Well thats really cool. I'm curious to see if those wins will apply to bevy_hecs too, or if the changes I made result in similar assembly as the PRs above. Compiler optimizations are random enough that it always just feels like magic to me.

Lets hope these wins stack :)

[cart]

Yeah, that does kind of suck, especially for more complex queries where you have to pick out the right field. I don't think incorporating linear filtering into queries incurs any cost or significant complexity, so ergonomics is sufficient argument to support it.

Yeah I think its a nice ergo win. But I do want to point out that the "linear filter" breaks things like cheap iterator length via ExactSizeIterator on QueryIter.

I suspect this can be accomplished with some sort of wrapper, though perhaps tediously. A bevy-owned newtype of World could then apply the wrapper internally to the interfaces it chooses to expose, without duplicating the heavy lifting/unsafe stuff.

Yeah that could definitely be possible. On that note, I don't think its fair to constrain hecs' design according to bevy's constraints. I do want us to consume upstream directly if we can (for the benefit of both projects), but I also don't want to force hecs in a direction thats suboptimal for non-bevy scenarios.

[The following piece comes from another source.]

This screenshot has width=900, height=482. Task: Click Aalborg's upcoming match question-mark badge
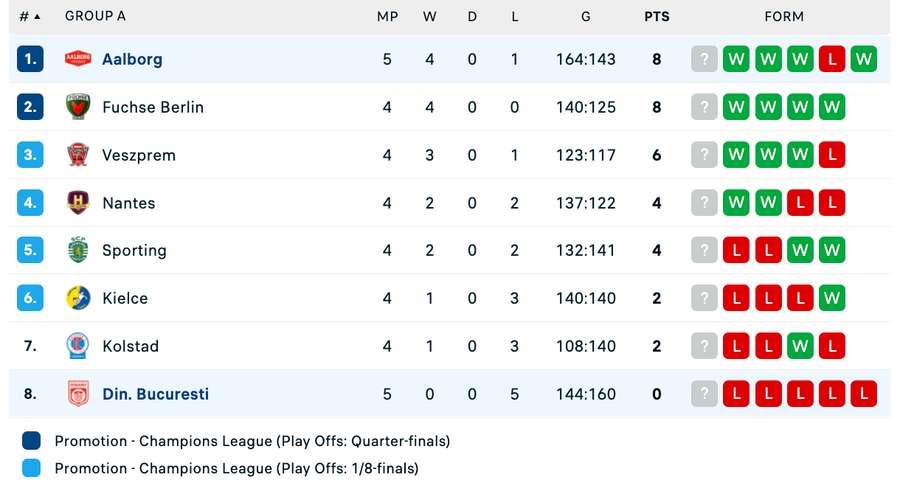click(704, 59)
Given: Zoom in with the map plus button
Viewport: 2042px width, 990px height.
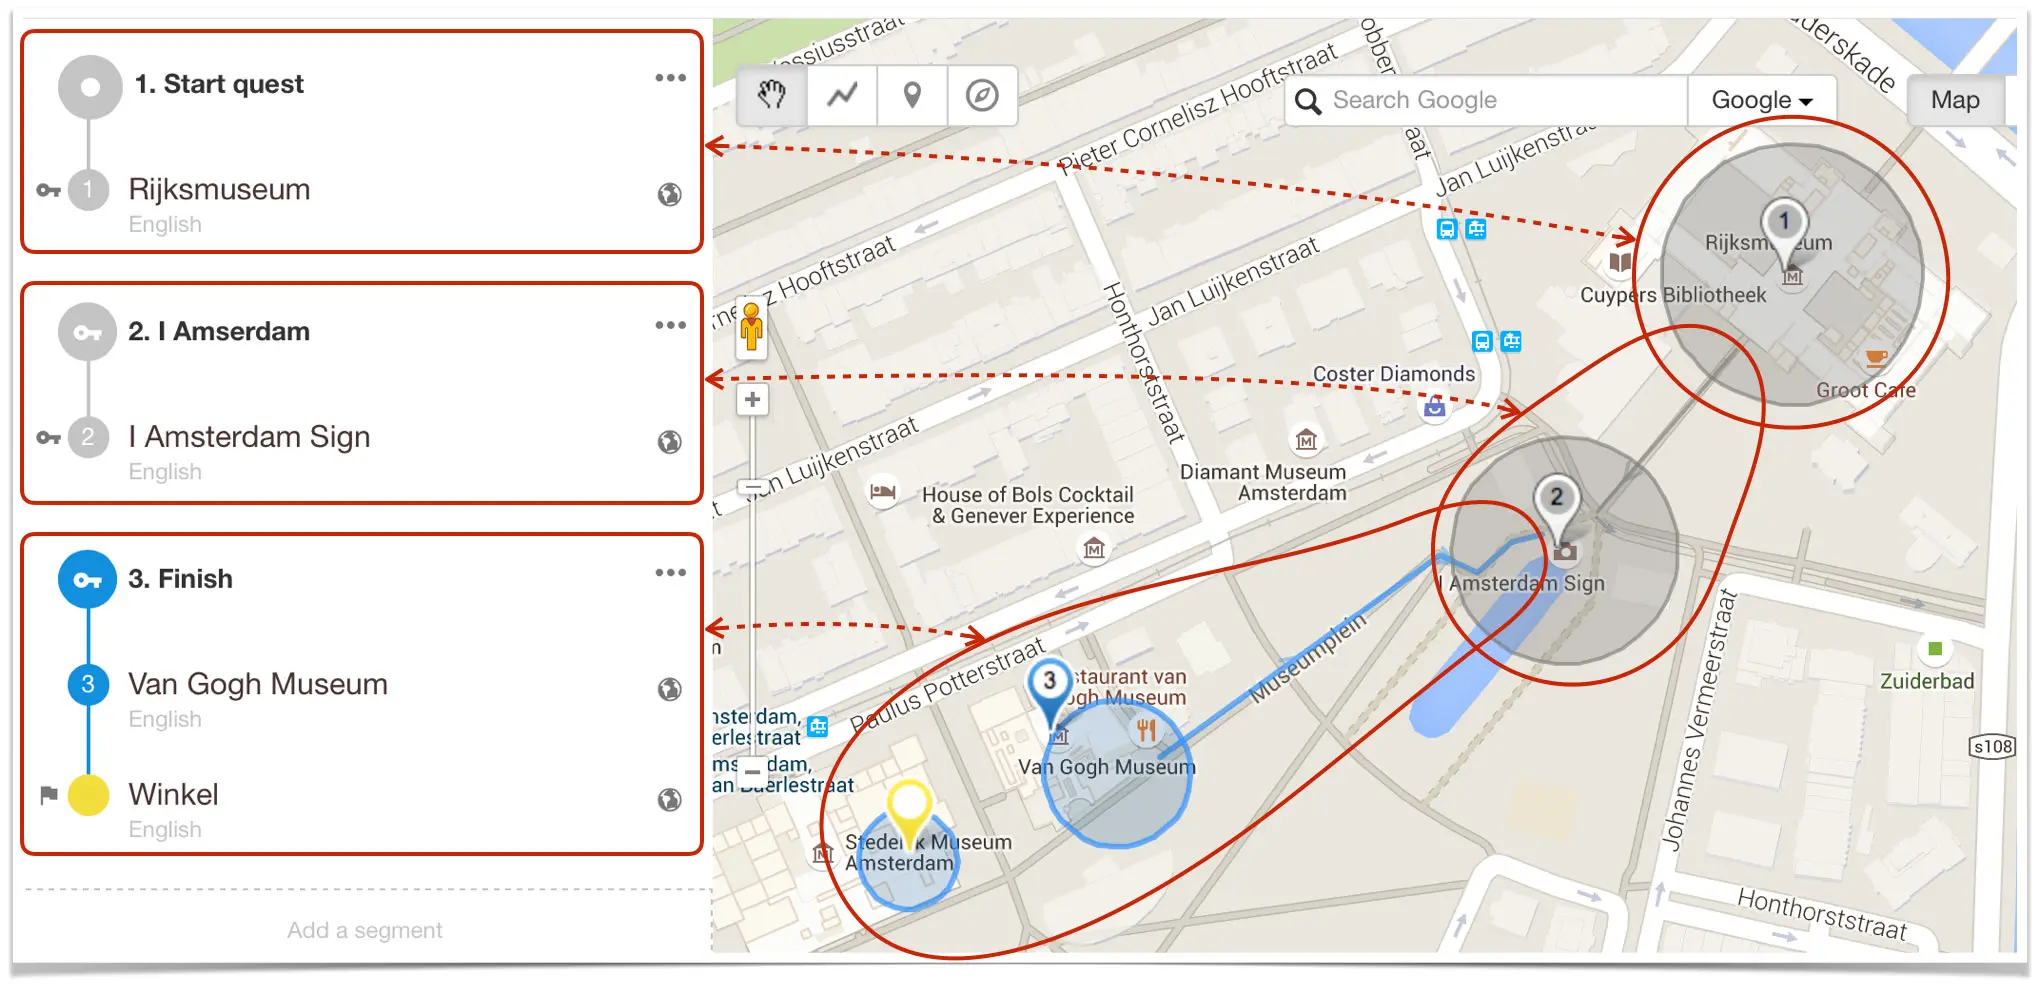Looking at the screenshot, I should 752,400.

There's a pattern that comes up a lot which we could use here: accumulate a Vec<Box<dyn Fn(&World)>> with an entry for every unique component. It's not super graceful and it's (very fractionally) less efficient than iterating over archetypes first, though. I wonder if there's some way we could instead have one or more Boxs per archetype with user-controlled per-component code inside...

Cool yeah that would work / seems acceptable to me. User-configurable per-archetype/component code is also an interesting prospect.

What are the semantics of that, exactly? Can a component be deemed both added and modified, or are they mutually exclusive?

We store "added" and "mutated" flags for each component. "Added" is set when the component is first inserted. "Mutated" is set only when a user mutates the component. We then have Added, Mutated, and Changed queries/pointers where Added and Mutated correspond to their component states and Changed is added | mutated.

Mutated vs Changed is a little confusing, but it lets us capture every relevant scenario.

I've thought a lot about removed states (which we also support). Right now we just store a list of removed entities for each component and reset it each frame. But I really want us to be able to query (edit: the values of) removed components. I think this is possible because part of the removal process is swapping the removed component to the end of the "array". As long as that space isn't overwritten by a new component, the memory there is still valid. With a little bit of extra state management we could ensure that space isn't overwritten until a frame later.

[zakarumych]

User should be able to convert Mut<'a, T> into &'a mut T, which is now impossible as there's only DerefMut which returns mutable reference with lifetime limited by Mut value itself.

[Ralith]

Closing in favor of #366, which is more ergonomic and should perform better in most cases.